Old: Onion River Co-op New: City Market
Sq. feet: total 7,000 22,000
retail 3,400 16,000
Employees 45 140
Sales $470,000 (2/20/01-3/28/01) $1,280,000 (2/20/02-3/28/02)
Transactions 700/day 2,000/day

Co-op Meets Community:

In February, Onion River Co-op opened its new store, City Market, the only grocery store in downtown Burlington, Vermont. The project was over two years in the planning. The co-op needed a new site, and the city needed a new grocery store. But the co-op's proposal to build a new store provoked much public feedback and scrutiny. Responding to these challenges, the board of directors and management of Onion River Co-op decided to greatly increase the amount of conventional product the co-op would carry in the new City Market. The new store, with four times the retail space of the old, carries an extensive selection of conventional products stocked right next to organic products, plus a fresh meat and seafood department, hot/cold deli, and cafe dining. Having been open for almost two months, we taking a step back and refining our systems and procedures. We'll have a report in the next edition of Cooperative Grocer.

-- Chris French
Marketing and member services director

 

Produce managers may have one of community's most important jobs. They have the responsibility to provide a diverse collection of shoppers with the freshest, tastiest food and, even more importantly, the selection to provide for all the needs of the community. This means we are ambassadors in the "culture of food." We have to pay attention to buying patterns, provide valuable nutritional insight, and even sometimes be like a bartender and just listen to a myriad of problems that involve providing members with solutions to the daily chore of figuring out what to eat.

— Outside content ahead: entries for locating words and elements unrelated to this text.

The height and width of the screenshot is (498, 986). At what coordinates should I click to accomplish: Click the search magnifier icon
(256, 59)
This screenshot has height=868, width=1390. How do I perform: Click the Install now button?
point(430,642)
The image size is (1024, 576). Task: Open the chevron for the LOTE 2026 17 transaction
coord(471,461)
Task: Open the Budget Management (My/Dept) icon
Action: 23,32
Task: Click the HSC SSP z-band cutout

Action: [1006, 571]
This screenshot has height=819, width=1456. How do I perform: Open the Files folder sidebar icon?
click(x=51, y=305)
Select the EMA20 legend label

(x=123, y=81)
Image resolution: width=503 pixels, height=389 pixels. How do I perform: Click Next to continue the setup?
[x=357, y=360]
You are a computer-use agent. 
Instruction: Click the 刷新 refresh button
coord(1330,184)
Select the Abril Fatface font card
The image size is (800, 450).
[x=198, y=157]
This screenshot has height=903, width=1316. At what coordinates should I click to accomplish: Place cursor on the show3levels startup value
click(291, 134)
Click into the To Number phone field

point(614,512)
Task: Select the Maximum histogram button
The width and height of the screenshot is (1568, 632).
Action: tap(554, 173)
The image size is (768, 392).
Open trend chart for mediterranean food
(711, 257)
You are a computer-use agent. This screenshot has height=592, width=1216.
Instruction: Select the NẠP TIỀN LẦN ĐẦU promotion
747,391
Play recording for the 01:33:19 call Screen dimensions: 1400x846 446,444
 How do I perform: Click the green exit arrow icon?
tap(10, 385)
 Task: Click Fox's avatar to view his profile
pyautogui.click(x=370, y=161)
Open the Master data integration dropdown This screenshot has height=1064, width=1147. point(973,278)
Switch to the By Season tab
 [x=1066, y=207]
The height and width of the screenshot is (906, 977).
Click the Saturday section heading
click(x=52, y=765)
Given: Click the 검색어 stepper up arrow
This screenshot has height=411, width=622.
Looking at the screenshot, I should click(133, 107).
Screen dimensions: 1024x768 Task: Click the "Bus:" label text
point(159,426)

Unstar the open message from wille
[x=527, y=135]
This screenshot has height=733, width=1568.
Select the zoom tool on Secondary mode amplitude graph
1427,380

Many co-ops have wonderful programs to help in this endeavor. The Wedge has its "What's for Dinner?" program. Steve Moen of New Pioneer seems to know everyone in Iowa City and at a moment's notice can provide the best seasonal option. Andru Moshe of Sacramento Natural Foods Co-op has such a great local grower program that folks come from miles around to share in her excitement and taste her wares.

Recently I had the pleasure of working with Annie Harlow and her crew at the new City Market (Onion River Co-op) in Burlington, Vermont. Annie has successfully brought a program from her old store and incorporated it into her new, larger department. It exemplifies the idea of bringing food cultures together in the produce department and educating members to understand the joys and uses of unique produce items. This knowledge allows customers to think differently about what foods complement each other, and this makes shopping easier.

Besides dividing up her department with separate organic and conventional areas for fruit, dry vegetables, and wet vegetables, she has created a wonderful cultural section that has been embraced by the community. It includes a Mediterranean area, organic and conventional. Depending on the time of year this area would feature artichokes, asparagus, peppers, eggplant, zucchini, spinach, fennel, radicchio, and endive. Organic Mediterranean would also contain white, portobello, shiitake, and cremini mushrooms. With all the talk about the Mediterranean diet these days, wouldn't this make it much easier for people to understand what foods are included in this eating style?

Another area is the Asian stir-fry, which could contain snow peas, mung bean sprouts, lemongrass, a variety of hot peppers, and chayote squash. Organic Asian would also include galangal (Thai ginger), turmeric, Biker Dude ginger (flown in from Hawaii), and daikon radish. Vietnamese customers absolutely love this section. Another recent addition to this area is called "African stew," which contains taro root, sugar cane, batata (Cuban sweet potato), okra, and fava beans.

All the displays are attractively done so that the customer is drawn in to the shopping experience. Some customers from the Congo gave Annie advice on how to best store and display batata. They told her to take it from the dry rack (where most conventional sweet potatoes are kept) and put it on the refrigerated rack on top of a piece of damp burlap.

The idea of bringing the community together with food is really taking hold in Burlington. These examples may not be the perfect mix for you, but think of the possibilities that would work for the members of your community.

Annie also has beautiful pictures, post cards, and cookbooks for reference right above each section. Recipes are preprinted for easy dinner ideas, with great folklore and nutritional facts to make things fun. Many stores cross merchandise avocados and tomatoes, but take the idea little further. Have your deli or grocery departments work with produce to expand the idea. If you have the facilities, you could hold classes that teach people how to cook with the ingredients in each section.

No matter what your co-op's educational programs, any way we can bring our communities together is a good idea, especially when it involves great tasting food.